Why not place a ballot box at Ben-Gurion Airport by the duty-free shops? Or by the entrance to a vacation club in Turkey? Not that it matters - Moshe Feiglin has already won.
There's no doubt that Bibi will retain the leadership of the party, but Feiglin and his followers would seem to be equally assured of getting what they want.
A low voter turnout today will boost Feiglin's strength far beyond his real support. If Feiglin gets 20 percent of the votes, the result could be portrayed as an embarrassing malfunction. If he gets 30 percent of the votes, it would brand the Likud as negative, reactionary, and delusional, which would play into the hands of its political rivals.
But this is not Netanyahu's main problem. What really worries him is that the Likud's Knesset members regard the "Feiglins" as a significant, organized faction that must be taken into account. In this case, the bunch of rebels - most of whom ended up outside the present Knesset - will raise its head. Likud Knesset candidates will begin to compete with each other for the most radical statements to curry favor with the Feiglin group as the Knesset election approaches. Incumbent MKs will propose right-wing legislation for the same reason.
Ironically, Netanyahu's missteps may have less to do with this development than Ariel Sharon's split with the Likud Party. Sharon took most of Likud's centrist membership with him when he left, leaving the Likud more radical, more angry and more vulnerable to a takeover from the party's extreme wing.

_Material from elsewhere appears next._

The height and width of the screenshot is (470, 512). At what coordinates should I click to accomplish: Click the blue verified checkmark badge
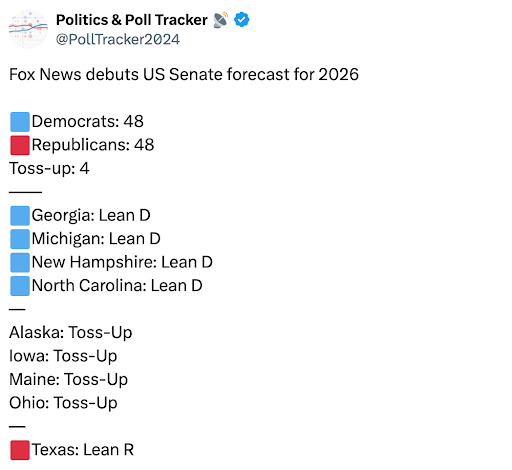pos(242,20)
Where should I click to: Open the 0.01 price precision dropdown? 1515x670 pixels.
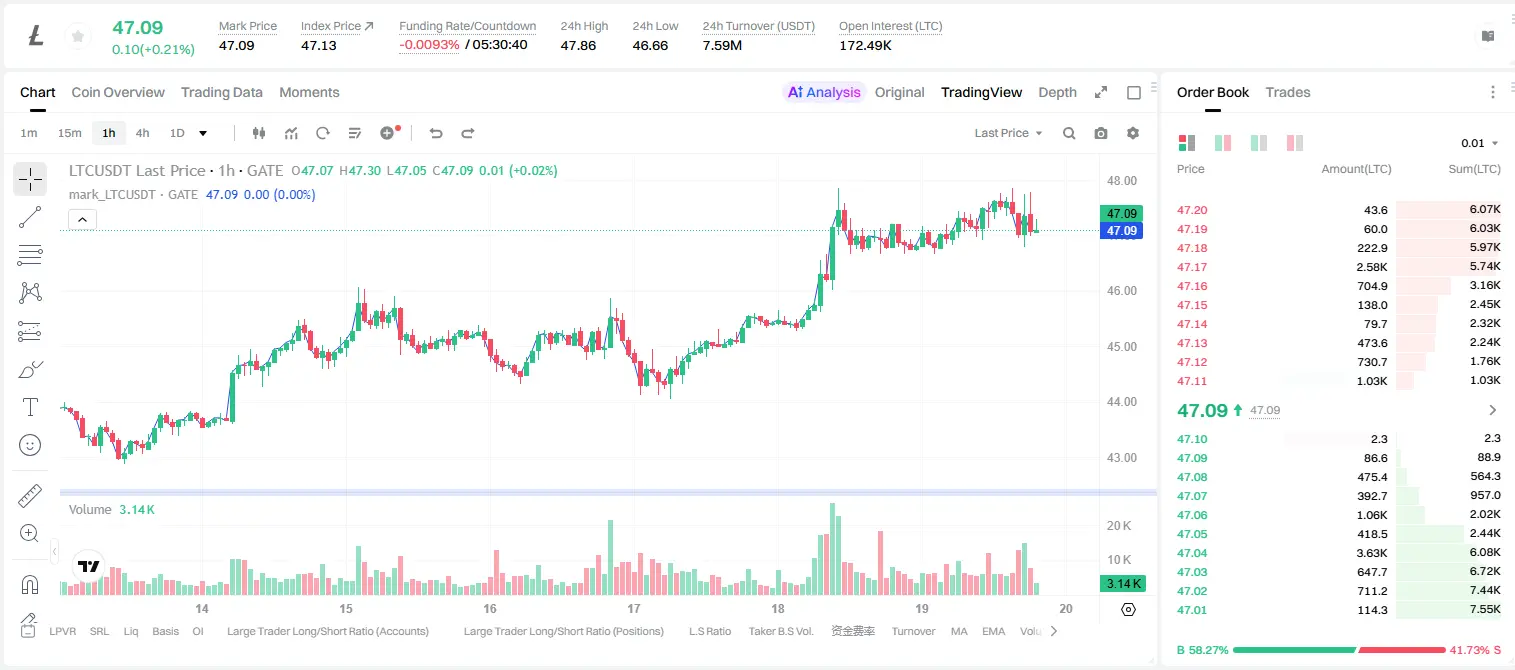(x=1479, y=143)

Feiglin, of course, hasn't got a chance of ever being elected party chairman, but he may be well on his way to transforming Kahanism from a fringe movement into a serious mainstream political player. In the short term, this may be good news for the Israeli left, but in the long term its a serious problem for Israeli democracy. If there is one thing we don't need, its another theocrat with his hands on the levers of power.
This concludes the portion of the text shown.